Obiettivo A ::
Ricopi fedelmente tutto ciò che, nel brano sulla politica italiana, va da "Perché siete in" fino a "di combattenti siete?".

-------- Brano da leggere --------

Ma non è tempo di decorazioni né mai fu era per me. Potevo ma non volli. E allora... animo, gente! Perché siete mani in alto? C'è da fare e si farà. È il buon Dio ad averci ammannito quest'accozzaglia di governanti. Se per vivere avete bisogno d'un nemico, l'avete trovato. Essi sono il bersaglio su cui tirare. Siete ecologisti? Avete il vostro settore d'azione. C'è un ministro dell'Ambiente che vuoi liberare le isole dalle carceri. Al loro posto metterci tante belle villette fatte di cemento. Avete dedizione per la socialità? Madonna, quanto c'è da fare! Vogliono ritoccare il sistema pensionistico e decuplicare i posti di lavoro. Aggravando la povertà in vecchiaia e incrementandola nell'età giovanile e matura. Vi occupate di sanità? C'è un ministro che va in giro per gli ospedali a stilare pagelle mentre nei nosocomi s'entra vivi e s'esce morti. Vi preme l'agricoltura? Potete spiegare al ministro Poli Bortone che differenza passa fra la potatura di un albero e la sarchiatura della terra. La bella Adriana non s'intende di queste cose anche se fa il ministro d'un ministero che annullammo con un referendum. Vi occupate di scuola? Dai, Gianni, spiega a D'Onofrio la bellezza d'un verso di Leopardi. Quel ministro sa a mala pena cos'è un gattopardo.
Perché siete in ginocchio? E questa politica politicante non vi fa senso? Guardate che guazzabuglio. Bossi contro Berlusca, Gasparri contro Fazio, Letta contro Gasparri, Tatarella contro i «poteri forti» che ci sono ma non hanno mai agito contro la destra, Scognamiglio contro Tatarella. Noi abbiamo sempre avuto una concezione alta della politica. Non ci sono le ragioni per abbassare le mani e riporle «sugli otturatori»? Che razza di combattenti siete?

--------

Obiettivo B ::
Inserisca in un CSV a due colonne, intitolate "testo" e "risposta", soltanto i record che vanno dalla riga contenente "So (99, 672)" fino alla riga contenente "AVISO LEGAL (190, 2490)", entrambe incluse. Ogni record deve occupare una riga, con il testo e la risposta ciascuno in un unico campo tra virgolette e gli a capo sostituiti da spazi.

-------- Dati di lavoro --------

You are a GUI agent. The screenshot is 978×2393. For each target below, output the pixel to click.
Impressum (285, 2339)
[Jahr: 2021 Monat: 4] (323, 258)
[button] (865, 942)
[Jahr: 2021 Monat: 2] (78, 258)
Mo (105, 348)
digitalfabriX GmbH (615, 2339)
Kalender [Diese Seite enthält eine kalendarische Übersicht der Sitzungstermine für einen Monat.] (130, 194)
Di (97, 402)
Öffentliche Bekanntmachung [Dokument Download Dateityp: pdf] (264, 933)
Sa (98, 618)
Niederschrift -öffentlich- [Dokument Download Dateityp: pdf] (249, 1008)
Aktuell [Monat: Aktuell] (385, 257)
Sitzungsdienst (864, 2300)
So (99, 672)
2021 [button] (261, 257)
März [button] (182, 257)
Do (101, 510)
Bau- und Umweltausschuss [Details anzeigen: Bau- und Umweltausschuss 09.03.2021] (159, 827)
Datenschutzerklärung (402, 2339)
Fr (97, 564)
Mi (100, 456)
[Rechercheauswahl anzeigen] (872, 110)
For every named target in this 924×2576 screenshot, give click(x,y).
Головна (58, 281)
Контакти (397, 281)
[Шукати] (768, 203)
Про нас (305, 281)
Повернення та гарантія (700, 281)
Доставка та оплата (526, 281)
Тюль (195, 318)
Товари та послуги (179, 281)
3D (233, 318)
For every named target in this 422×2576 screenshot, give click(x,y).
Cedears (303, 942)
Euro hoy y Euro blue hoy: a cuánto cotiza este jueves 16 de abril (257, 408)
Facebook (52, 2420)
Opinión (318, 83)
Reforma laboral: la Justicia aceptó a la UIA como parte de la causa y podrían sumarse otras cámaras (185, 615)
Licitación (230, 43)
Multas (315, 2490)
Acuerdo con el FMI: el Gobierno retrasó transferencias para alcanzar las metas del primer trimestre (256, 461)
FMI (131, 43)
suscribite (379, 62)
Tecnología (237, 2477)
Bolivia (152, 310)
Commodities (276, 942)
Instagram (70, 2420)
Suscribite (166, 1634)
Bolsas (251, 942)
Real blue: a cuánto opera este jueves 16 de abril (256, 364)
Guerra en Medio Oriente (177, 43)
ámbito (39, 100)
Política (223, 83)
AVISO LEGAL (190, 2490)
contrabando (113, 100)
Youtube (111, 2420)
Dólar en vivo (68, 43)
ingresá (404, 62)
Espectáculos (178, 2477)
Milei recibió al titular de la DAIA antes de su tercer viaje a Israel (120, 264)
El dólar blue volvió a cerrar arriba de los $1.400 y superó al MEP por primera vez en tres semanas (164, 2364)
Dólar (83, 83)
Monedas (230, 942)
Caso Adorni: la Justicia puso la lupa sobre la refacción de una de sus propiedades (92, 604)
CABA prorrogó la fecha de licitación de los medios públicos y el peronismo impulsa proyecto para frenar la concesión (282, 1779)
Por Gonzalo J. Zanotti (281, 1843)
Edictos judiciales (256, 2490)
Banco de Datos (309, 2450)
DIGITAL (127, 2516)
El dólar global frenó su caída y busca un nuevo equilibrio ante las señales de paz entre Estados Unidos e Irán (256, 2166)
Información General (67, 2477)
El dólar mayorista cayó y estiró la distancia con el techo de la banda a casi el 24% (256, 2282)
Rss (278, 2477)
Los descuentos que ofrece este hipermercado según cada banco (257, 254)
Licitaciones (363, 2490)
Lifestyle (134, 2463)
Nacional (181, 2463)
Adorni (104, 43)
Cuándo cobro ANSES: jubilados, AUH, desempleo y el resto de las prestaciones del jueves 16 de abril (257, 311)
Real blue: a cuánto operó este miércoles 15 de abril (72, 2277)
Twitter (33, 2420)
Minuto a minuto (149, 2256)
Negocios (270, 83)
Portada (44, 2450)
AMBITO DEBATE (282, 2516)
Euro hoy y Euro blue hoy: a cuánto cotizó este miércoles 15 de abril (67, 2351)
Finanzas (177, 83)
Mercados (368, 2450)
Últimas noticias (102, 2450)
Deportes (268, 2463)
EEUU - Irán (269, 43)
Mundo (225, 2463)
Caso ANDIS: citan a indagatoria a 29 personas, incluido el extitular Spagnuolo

--------

Soluzione A ::
Perché siete in ginocchio? E questa politica politicante non vi fa senso? Guardate che guazzabuglio. Bossi contro Berlusca, Gasparri contro Fazio, Letta contro Gasparri, Tatarella contro i «poteri forti» che ci sono ma non hanno mai agito contro la destra, Scognamiglio contro Tatarella. Noi abbiamo sempre avuto una concezione alta della politica. Non ci sono le ragioni per abbassare le mani e riporle «sugli otturatori»? Che razza di combattenti siete?

Soluzione B ::
testo,risposta
"So","(99, 672)"
"2021 [button]","(261, 257)"
"März [button]","(182, 257)"
"Do","(101, 510)"
"Bau- und Umweltausschuss [Details anzeigen: Bau- und Umweltausschuss 09.03.2021]","(159, 827)"
"Datenschutzerklärung","(402, 2339)"
"Fr","(97, 564)"
"Mi","(100, 456)"
"[Rechercheauswahl anzeigen]","(872, 110)"
"For every named target in this 924×2576 screenshot, give click(x,y). Головна","(58, 281)"
"Контакти","(397, 281)"
"[Шукати]","(768, 203)"
"Про нас","(305, 281)"
"Повернення та гарантія","(700, 281)"
"Доставка та оплата","(526, 281)"
"Тюль","(195, 318)"
"Товари та послуги","(179, 281)"
"3D","(233, 318)"
"For every named target in this 422×2576 screenshot, give click(x,y). Cedears","(303, 942)"
"Euro hoy y Euro blue hoy: a cuánto cotiza este jueves 16 de abril","(257, 408)"
"Facebook","(52, 2420)"
"Opinión","(318, 83)"
"Reforma laboral: la Justicia aceptó a la UIA como parte de la causa y podrían sumarse otras cámaras","(185, 615)"
"Licitación","(230, 43)"
"Multas","(315, 2490)"
"Acuerdo con el FMI: el Gobierno retrasó transferencias para alcanzar las metas del primer trimestre","(256, 461)"
"FMI","(131, 43)"
"suscribite","(379, 62)"
"Tecnología","(237, 2477)"
"Bolivia","(152, 310)"
"Commodities","(276, 942)"
"Instagram","(70, 2420)"
"Suscribite","(166, 1634)"
"Bolsas","(251, 942)"
"Real blue: a cuánto opera este jueves 16 de abril","(256, 364)"
"Guerra en Medio Oriente","(177, 43)"
"ámbito","(39, 100)"
"Política","(223, 83)"
"AVISO LEGAL","(190, 2490)"